An 18-speaker Bowers and Wilkins system with Dolby Atmos processing sits on the options list, and if BMW’s recent track record with that partnership is any indication, it’s money well spent.
The price — $78,500 — slots the X5 hybrid into increasingly crowded territory. The Volvo XC90 T8 starts at $77,595, the Mercedes GLE plug-in hybrid at $73,600, and the Lexus TX Hybrid at $71,810. Above it, the Porsche Cayenne E-Hybrid commands $105,450 but delivers a level of driving engagement that has historically been hard to match.
The Range Rover Sport Hybrid, at $96,950, claims 53 miles of electric range — nine more than the BMW.
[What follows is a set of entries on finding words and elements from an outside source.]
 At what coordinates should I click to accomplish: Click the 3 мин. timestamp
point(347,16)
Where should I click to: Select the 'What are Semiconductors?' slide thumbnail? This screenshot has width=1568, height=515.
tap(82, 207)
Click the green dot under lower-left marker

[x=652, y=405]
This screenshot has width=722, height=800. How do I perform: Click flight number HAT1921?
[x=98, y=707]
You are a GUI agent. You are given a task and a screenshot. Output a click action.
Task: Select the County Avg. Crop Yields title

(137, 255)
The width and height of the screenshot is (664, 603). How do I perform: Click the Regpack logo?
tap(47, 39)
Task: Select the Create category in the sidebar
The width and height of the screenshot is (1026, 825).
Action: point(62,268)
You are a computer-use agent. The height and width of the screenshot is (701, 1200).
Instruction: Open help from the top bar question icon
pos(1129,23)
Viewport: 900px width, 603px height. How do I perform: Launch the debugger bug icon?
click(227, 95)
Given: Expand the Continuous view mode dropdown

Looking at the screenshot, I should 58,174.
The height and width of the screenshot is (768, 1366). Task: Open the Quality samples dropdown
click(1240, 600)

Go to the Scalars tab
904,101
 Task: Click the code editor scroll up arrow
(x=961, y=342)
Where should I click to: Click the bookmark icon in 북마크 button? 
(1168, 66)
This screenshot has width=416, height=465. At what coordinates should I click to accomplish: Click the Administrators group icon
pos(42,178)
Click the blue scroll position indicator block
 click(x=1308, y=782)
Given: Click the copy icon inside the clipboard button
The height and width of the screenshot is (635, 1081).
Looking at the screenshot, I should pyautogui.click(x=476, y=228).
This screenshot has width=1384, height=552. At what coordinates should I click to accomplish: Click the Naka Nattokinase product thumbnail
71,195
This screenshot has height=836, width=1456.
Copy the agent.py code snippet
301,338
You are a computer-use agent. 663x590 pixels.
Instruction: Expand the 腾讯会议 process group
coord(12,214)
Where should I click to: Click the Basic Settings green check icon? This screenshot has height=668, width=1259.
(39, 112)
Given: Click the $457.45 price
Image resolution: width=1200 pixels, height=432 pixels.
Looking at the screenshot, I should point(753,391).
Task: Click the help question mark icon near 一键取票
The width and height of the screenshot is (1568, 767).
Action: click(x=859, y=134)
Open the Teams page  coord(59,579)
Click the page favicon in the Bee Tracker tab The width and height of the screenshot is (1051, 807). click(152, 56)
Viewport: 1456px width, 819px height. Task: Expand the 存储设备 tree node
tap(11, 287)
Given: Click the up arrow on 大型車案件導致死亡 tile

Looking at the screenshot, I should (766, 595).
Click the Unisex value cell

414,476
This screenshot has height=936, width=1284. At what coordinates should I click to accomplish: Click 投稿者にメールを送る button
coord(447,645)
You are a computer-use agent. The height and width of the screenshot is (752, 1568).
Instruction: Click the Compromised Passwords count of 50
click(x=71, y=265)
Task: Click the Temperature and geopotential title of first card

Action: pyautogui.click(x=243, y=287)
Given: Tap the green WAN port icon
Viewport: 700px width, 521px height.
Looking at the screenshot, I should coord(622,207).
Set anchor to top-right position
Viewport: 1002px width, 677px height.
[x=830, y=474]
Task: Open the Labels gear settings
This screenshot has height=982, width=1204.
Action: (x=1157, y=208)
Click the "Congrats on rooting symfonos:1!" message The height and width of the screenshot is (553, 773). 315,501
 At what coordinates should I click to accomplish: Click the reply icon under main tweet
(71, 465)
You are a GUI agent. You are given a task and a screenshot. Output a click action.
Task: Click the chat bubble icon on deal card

BMW is playing a careful game with the 2027 X5 lineup. The gas-only X5 40 covers buyers who don’t want electrification, while the iX5 EV targets those ready to go all-in. This plug-in hybrid sits squarely in the middle, offering just enough electric capability to satisfy a tax-credit checkbox and a conscience, while keeping a proper engine under the hood for anyone who drives more than 44 miles from home.
Standard safety gear includes automated emergency braking with pedestrian detection, lane departure warning, and blind-spot monitoring. Semi-autonomous driving capability costs extra. The warranty is BMW’s usual four years or 60,000 miles, with hybrid components covered for eight years or 100,000 miles and three years of complimentary maintenance.
The 2027 X5 hybrid is a polished, competent machine designed for buyers who want to feel responsible without feeling limited. BMW knows its customer. That customer isn’t ready to abandon combustion, but they’re perfectly happy plugging in overnight and gliding silently through the school drop-off line.